===== Record extracts
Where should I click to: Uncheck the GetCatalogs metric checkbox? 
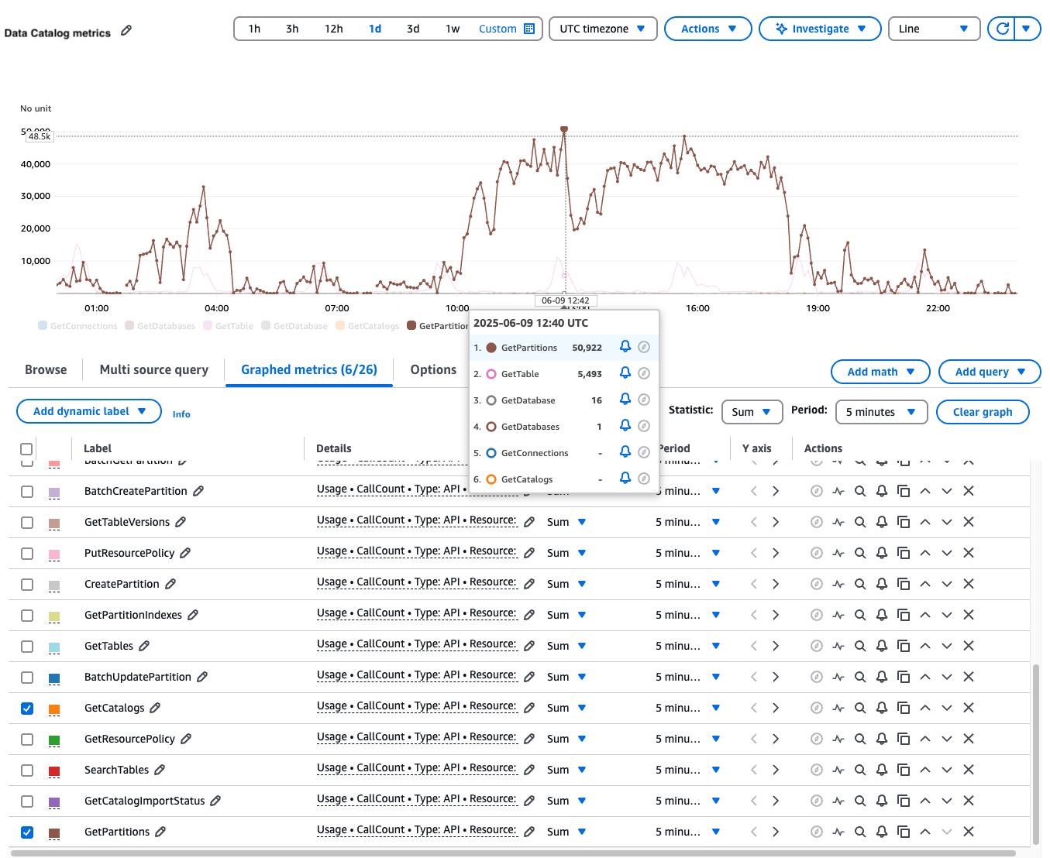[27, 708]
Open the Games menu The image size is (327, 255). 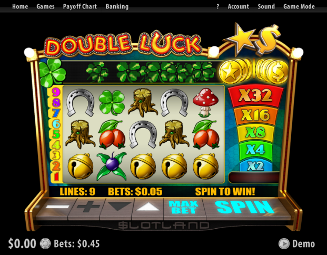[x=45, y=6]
==========
===== Record extracts
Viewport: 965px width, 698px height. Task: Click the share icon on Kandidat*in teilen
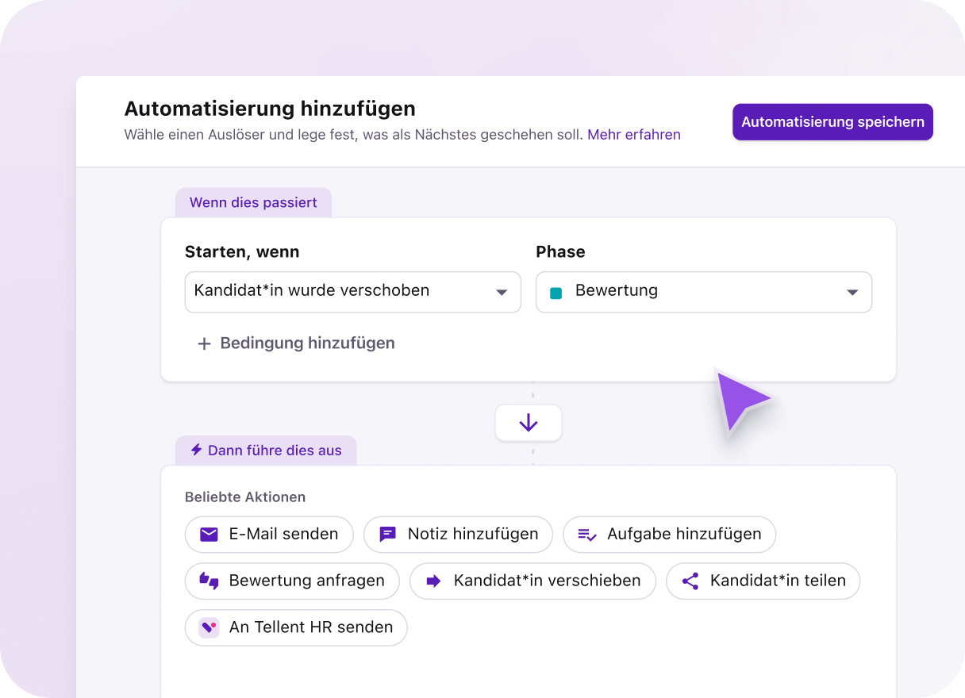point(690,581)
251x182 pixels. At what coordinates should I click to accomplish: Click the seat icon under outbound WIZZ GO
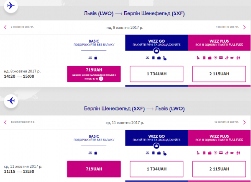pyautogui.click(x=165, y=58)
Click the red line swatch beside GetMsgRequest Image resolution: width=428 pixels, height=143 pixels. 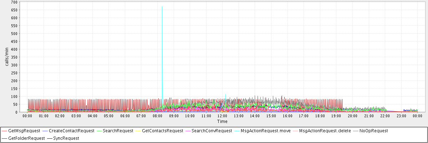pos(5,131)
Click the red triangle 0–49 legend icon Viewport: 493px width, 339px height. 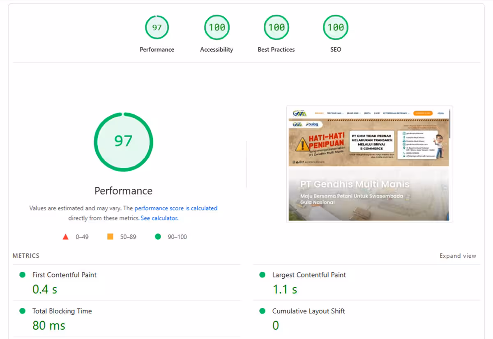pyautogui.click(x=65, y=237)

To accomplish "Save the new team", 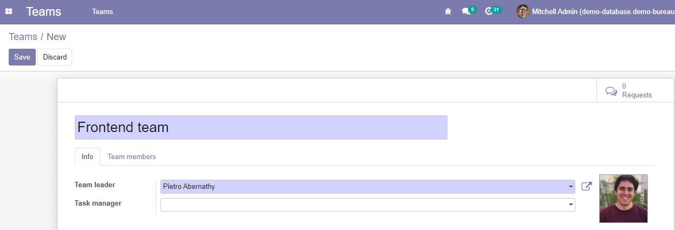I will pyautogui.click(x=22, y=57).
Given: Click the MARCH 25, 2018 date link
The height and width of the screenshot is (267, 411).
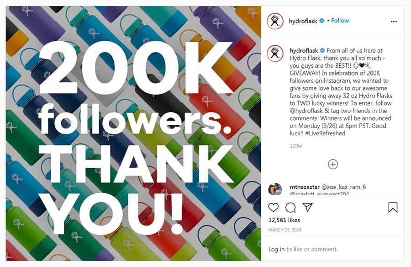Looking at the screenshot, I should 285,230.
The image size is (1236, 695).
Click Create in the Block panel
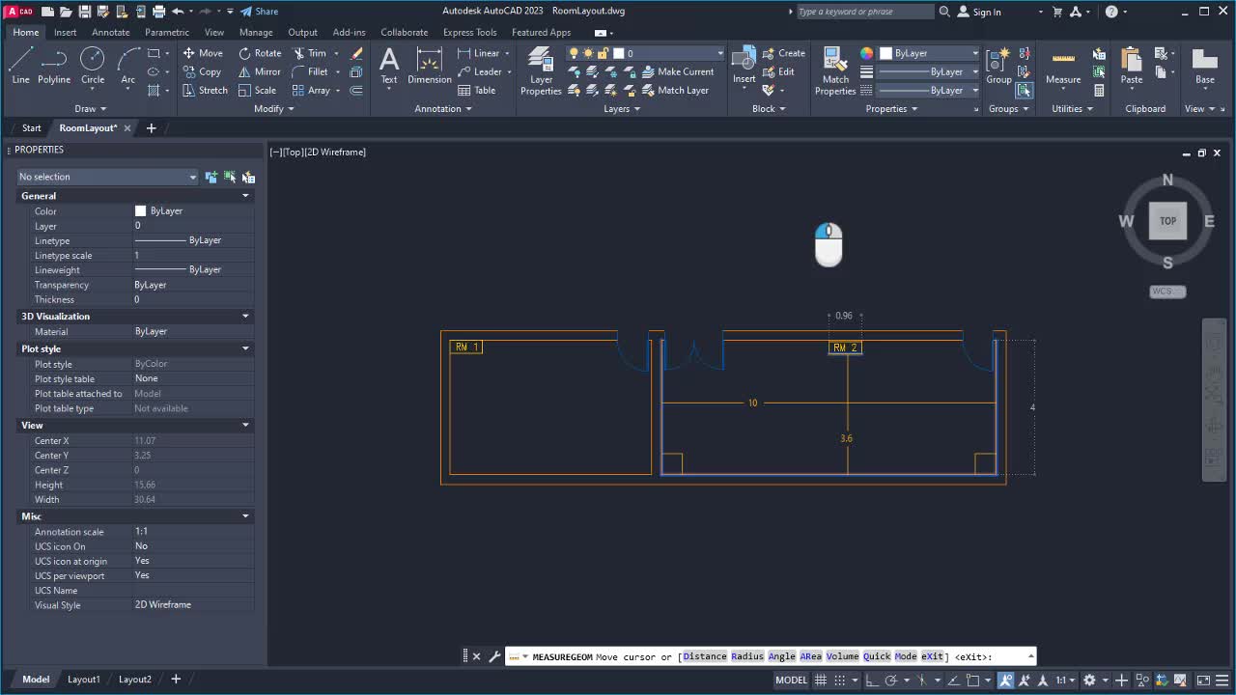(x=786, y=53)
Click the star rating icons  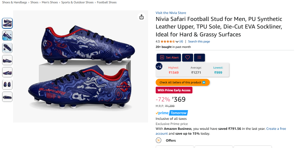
==========
===== Record extracts
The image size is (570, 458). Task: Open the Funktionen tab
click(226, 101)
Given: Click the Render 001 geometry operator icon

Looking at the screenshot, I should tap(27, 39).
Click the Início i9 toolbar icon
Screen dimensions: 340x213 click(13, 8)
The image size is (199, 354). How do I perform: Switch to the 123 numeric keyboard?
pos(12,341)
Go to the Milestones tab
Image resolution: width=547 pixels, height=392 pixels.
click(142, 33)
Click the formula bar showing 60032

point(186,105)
==========
## The problem
Of the records above, print only the lines from the one containing "The height and" through the one containing "Click the star rating icons", inclusive and unaltered, leaving out pictures.

## Output for this task
The height and width of the screenshot is (267, 411).
Looking at the screenshot, I should 285,230.
The image size is (1236, 695).
Click Create in the Block panel
(x=786, y=53)
Click the star rating icons  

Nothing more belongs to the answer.